I already did rewrite to using close instead of return. BUT the issue is not this part of the code - it works as expected and does as I wish - but if you see the exception log I posted - the error happens in the eviction process.

yangbodong22011 commented 2 years ago

I already did rewrite to using close instead of return. BUT the issue is not this part of the code - it works as expected and does as I wish - but if you see the exception log I posted - the error happens in the eviction process.

The potential problem here is that you will return the Jedis of broken to the normal connection pool through localJedisPool.returnResource(jedis), and it should call localJedisPool.returnBrokenResource(jedis). Of course, if you call Jedis.close(), all this will be done automatically.

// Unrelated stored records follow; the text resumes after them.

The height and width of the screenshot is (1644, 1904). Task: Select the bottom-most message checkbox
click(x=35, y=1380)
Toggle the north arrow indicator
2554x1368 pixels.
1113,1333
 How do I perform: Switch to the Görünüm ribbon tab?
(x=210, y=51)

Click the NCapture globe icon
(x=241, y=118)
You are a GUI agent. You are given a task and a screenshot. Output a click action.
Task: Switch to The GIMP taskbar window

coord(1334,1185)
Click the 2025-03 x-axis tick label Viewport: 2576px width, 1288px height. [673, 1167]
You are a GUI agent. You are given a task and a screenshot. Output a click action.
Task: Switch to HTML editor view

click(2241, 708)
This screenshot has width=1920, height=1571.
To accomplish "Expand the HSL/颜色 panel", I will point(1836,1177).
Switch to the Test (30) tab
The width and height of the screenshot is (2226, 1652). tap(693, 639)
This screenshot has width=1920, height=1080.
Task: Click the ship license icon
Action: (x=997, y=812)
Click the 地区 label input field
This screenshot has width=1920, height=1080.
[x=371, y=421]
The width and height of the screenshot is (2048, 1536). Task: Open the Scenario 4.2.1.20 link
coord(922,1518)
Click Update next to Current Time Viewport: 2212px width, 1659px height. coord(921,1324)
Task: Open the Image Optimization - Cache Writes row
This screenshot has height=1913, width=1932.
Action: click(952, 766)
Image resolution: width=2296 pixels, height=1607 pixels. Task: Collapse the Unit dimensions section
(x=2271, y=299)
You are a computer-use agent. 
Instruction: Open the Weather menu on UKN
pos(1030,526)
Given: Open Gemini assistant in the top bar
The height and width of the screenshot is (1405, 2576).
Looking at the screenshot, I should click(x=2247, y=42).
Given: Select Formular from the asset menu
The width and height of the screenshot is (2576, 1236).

but if you see the exception log I posted

If the error occurs after you have used jedis.close(), then it is possible: when evict is running, before calling the quit command, the connection has been disconnected from redis, so you will also encounter Broken Pipeerror.

If this error may recur stably, maybe you can use wireshark or tcpdump to capture the packets and see what happened.

steinrr commented 2 years ago

Yes, the error happens after I have used jedis.close() (many minutes after). The app is run in an Azure app service, so it is not easy to debug the TCP traffic here unfortunately. Do you have any experiences with Azure app service/Azure Redis and how quickly it will disconnect clients if not used?

yangbodong22011 commented 2 years ago

Do you have any experiences with Azure app service/Azure Redis and how quickly it will disconnect clients if not used?

Unfortunately, I didn't.

zeekling commented 2 years ago

what value of timeout configration of redis-server ?

iamgd67 commented 2 years ago

Yes, the error happens after I have used jedis.close() (many minutes after). The app is run in an Azure app service, so it is not easy to debug the TCP traffic here unfortunately. Do you have any experiences with Azure app service/Azure Redis and how quickly it will disconnect clients if not used?

@yangbodong22011 is right, use close instead of returnResource will solve the eviction problem, because close will also set dataSource property of Jedis instance to null in addition to call returnResource. without set dataSource property, eviction will call close again after remove the instance from pool, witch cause the object not currently part of this pool exception.

v-barros commented 1 year ago

I solved this by calling pool.getResource() again before pool.destroy() or pool.close(). In my case, this is triggered only when the application stops. I don't know if this is your case, but it worked for me. I'm using jedis 3.6.3

sazzad16 commented 1 year ago

@steinrr solved the initial issue.

I think his second comment is happening because some Redis offerings based on plain open source Redis server do not support QUIT command. Such cases should be fixed by #3353 (#3377 for Jedis 3.x which is included in Jedis 3.10.0).

sazzad16 commented 1 month ago

Closing for now. Can be reopened if same issue happens again.